*** Data for review Section Begins ***

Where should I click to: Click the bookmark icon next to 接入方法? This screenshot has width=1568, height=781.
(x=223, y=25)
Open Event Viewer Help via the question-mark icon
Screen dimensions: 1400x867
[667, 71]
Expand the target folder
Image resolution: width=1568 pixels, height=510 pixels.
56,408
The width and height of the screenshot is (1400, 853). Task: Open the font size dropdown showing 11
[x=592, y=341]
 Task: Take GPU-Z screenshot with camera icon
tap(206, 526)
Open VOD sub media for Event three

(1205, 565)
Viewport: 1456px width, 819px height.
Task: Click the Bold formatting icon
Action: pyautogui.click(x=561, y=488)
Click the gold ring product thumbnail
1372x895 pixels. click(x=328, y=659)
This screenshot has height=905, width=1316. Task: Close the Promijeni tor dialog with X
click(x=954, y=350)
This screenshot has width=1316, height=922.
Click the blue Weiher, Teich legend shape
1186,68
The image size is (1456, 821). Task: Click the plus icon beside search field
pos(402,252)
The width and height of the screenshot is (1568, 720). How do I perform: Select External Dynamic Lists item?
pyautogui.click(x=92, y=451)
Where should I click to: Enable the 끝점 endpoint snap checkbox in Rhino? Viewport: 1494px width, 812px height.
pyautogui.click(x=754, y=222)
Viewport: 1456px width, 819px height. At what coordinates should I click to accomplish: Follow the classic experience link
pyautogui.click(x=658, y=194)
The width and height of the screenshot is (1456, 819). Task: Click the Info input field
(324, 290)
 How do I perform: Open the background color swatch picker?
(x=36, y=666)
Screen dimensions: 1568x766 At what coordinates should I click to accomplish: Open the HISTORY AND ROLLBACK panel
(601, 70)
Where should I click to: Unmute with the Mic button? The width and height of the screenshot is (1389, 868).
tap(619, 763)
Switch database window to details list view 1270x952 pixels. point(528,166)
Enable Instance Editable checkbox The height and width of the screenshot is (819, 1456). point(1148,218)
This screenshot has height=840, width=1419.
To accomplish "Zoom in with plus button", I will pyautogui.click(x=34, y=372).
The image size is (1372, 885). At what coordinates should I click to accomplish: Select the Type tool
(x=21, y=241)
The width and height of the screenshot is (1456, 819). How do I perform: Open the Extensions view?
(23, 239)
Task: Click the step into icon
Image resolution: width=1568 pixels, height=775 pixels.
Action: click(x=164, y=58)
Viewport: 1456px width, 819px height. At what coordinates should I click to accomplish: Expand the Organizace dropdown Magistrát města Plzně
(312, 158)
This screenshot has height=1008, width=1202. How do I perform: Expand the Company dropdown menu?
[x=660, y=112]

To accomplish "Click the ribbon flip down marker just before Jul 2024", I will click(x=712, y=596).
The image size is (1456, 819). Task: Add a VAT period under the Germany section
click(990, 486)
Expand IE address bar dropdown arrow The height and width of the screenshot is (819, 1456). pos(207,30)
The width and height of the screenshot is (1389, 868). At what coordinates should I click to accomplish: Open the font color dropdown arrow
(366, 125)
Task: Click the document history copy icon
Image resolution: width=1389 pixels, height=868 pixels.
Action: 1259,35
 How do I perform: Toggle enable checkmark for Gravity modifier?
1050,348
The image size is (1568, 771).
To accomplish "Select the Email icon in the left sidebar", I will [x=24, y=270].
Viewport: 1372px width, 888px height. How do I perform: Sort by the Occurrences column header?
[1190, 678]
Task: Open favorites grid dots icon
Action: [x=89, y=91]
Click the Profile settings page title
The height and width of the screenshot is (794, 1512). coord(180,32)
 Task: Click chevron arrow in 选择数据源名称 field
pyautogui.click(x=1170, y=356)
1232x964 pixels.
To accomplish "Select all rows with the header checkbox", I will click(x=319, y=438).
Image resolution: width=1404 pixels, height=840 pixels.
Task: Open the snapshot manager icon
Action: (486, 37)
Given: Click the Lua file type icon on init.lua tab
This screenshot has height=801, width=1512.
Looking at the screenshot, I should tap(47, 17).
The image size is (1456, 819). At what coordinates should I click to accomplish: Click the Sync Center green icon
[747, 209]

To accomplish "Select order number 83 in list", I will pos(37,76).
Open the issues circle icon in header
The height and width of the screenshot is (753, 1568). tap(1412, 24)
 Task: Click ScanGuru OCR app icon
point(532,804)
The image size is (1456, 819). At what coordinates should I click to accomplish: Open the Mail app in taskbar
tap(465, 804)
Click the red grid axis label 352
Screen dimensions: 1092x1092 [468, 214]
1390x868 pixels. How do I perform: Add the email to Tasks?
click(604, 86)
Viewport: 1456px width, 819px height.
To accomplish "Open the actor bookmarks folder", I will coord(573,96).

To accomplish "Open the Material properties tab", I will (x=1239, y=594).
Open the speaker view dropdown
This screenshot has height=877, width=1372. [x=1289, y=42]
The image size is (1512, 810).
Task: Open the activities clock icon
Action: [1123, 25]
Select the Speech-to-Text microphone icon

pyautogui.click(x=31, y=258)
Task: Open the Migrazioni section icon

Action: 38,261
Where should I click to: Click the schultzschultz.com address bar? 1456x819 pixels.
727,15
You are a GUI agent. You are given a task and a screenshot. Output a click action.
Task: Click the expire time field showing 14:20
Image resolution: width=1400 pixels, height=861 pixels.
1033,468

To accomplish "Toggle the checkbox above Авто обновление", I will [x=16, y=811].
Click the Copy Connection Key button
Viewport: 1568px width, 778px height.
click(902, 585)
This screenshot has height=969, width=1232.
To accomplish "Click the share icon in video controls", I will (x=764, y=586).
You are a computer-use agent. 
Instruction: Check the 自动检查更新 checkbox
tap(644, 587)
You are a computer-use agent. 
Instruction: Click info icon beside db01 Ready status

*** Data for review Section Ends ***

Transcribe the material in full, exactly as it is given.

» **Expected answer**
Where should I click to: Click the bookmark icon next to 接入方法? This screenshot has width=1568, height=781.
(x=223, y=25)
Open Event Viewer Help via the question-mark icon
Screen dimensions: 1400x867
[667, 71]
Expand the target folder
Image resolution: width=1568 pixels, height=510 pixels.
56,408
The width and height of the screenshot is (1400, 853). Task: Open the font size dropdown showing 11
[x=592, y=341]
 Task: Take GPU-Z screenshot with camera icon
tap(206, 526)
Open VOD sub media for Event three

(1205, 565)
Viewport: 1456px width, 819px height.
Task: Click the Bold formatting icon
Action: pyautogui.click(x=561, y=488)
Click the gold ring product thumbnail
1372x895 pixels. click(x=328, y=659)
This screenshot has height=905, width=1316. Task: Close the Promijeni tor dialog with X
click(x=954, y=350)
This screenshot has width=1316, height=922.
Click the blue Weiher, Teich legend shape
1186,68
The image size is (1456, 821). Task: Click the plus icon beside search field
pos(402,252)
The width and height of the screenshot is (1568, 720). How do I perform: Select External Dynamic Lists item?
pyautogui.click(x=92, y=451)
Where should I click to: Enable the 끝점 endpoint snap checkbox in Rhino? Viewport: 1494px width, 812px height.
pyautogui.click(x=754, y=222)
Viewport: 1456px width, 819px height. At what coordinates should I click to accomplish: Follow the classic experience link
pyautogui.click(x=658, y=194)
The width and height of the screenshot is (1456, 819). Task: Click the Info input field
(324, 290)
 How do I perform: Open the background color swatch picker?
(x=36, y=666)
Screen dimensions: 1568x766 At what coordinates should I click to accomplish: Open the HISTORY AND ROLLBACK panel
(601, 70)
Where should I click to: Unmute with the Mic button? The width and height of the screenshot is (1389, 868).
tap(619, 763)
Switch database window to details list view 1270x952 pixels. point(528,166)
Enable Instance Editable checkbox The height and width of the screenshot is (819, 1456). point(1148,218)
This screenshot has height=840, width=1419.
To accomplish "Zoom in with plus button", I will pyautogui.click(x=34, y=372).
The image size is (1372, 885). At what coordinates should I click to accomplish: Select the Type tool
(x=21, y=241)
The width and height of the screenshot is (1456, 819). How do I perform: Open the Extensions view?
(23, 239)
Task: Click the step into icon
Image resolution: width=1568 pixels, height=775 pixels.
Action: click(x=164, y=58)
Viewport: 1456px width, 819px height. At what coordinates should I click to accomplish: Expand the Organizace dropdown Magistrát města Plzně
(312, 158)
This screenshot has height=1008, width=1202. How do I perform: Expand the Company dropdown menu?
[x=660, y=112]

To accomplish "Click the ribbon flip down marker just before Jul 2024", I will click(x=712, y=596).
The image size is (1456, 819). Task: Add a VAT period under the Germany section
click(990, 486)
Expand IE address bar dropdown arrow The height and width of the screenshot is (819, 1456). pos(207,30)
The width and height of the screenshot is (1389, 868). At what coordinates should I click to accomplish: Open the font color dropdown arrow
(366, 125)
Task: Click the document history copy icon
Image resolution: width=1389 pixels, height=868 pixels.
Action: 1259,35
 How do I perform: Toggle enable checkmark for Gravity modifier?
1050,348
The image size is (1568, 771).
To accomplish "Select the Email icon in the left sidebar", I will [x=24, y=270].
Viewport: 1372px width, 888px height. How do I perform: Sort by the Occurrences column header?
[1190, 678]
Task: Open favorites grid dots icon
Action: [x=89, y=91]
Click the Profile settings page title
The height and width of the screenshot is (794, 1512). coord(180,32)
 Task: Click chevron arrow in 选择数据源名称 field
pyautogui.click(x=1170, y=356)
1232x964 pixels.
To accomplish "Select all rows with the header checkbox", I will click(x=319, y=438).
Image resolution: width=1404 pixels, height=840 pixels.
Task: Open the snapshot manager icon
Action: (486, 37)
Given: Click the Lua file type icon on init.lua tab
This screenshot has height=801, width=1512.
Looking at the screenshot, I should tap(47, 17).
The image size is (1456, 819). At what coordinates should I click to accomplish: Click the Sync Center green icon
[747, 209]

To accomplish "Select order number 83 in list", I will pos(37,76).
Open the issues circle icon in header
The height and width of the screenshot is (753, 1568). tap(1412, 24)
 Task: Click ScanGuru OCR app icon
point(532,804)
The image size is (1456, 819). At what coordinates should I click to accomplish: Open the Mail app in taskbar
tap(465, 804)
Click the red grid axis label 352
Screen dimensions: 1092x1092 [468, 214]
1390x868 pixels. How do I perform: Add the email to Tasks?
click(604, 86)
Viewport: 1456px width, 819px height.
To accomplish "Open the actor bookmarks folder", I will coord(573,96).

To accomplish "Open the Material properties tab", I will (x=1239, y=594).
Open the speaker view dropdown
This screenshot has height=877, width=1372. [x=1289, y=42]
The image size is (1512, 810).
Task: Open the activities clock icon
Action: [1123, 25]
Select the Speech-to-Text microphone icon

pyautogui.click(x=31, y=258)
Task: Open the Migrazioni section icon

Action: 38,261
Where should I click to: Click the schultzschultz.com address bar? 1456x819 pixels.
727,15
You are a GUI agent. You are given a task and a screenshot. Output a click action.
Task: Click the expire time field showing 14:20
Image resolution: width=1400 pixels, height=861 pixels.
1033,468

To accomplish "Toggle the checkbox above Авто обновление", I will [x=16, y=811].
Click the Copy Connection Key button
Viewport: 1568px width, 778px height.
click(902, 585)
This screenshot has height=969, width=1232.
To accomplish "Click the share icon in video controls", I will (x=764, y=586).
You are a computer-use agent. 
Instruction: Check the 自动检查更新 checkbox
tap(644, 587)
You are a computer-use agent. 
Instruction: Click info icon beside db01 Ready status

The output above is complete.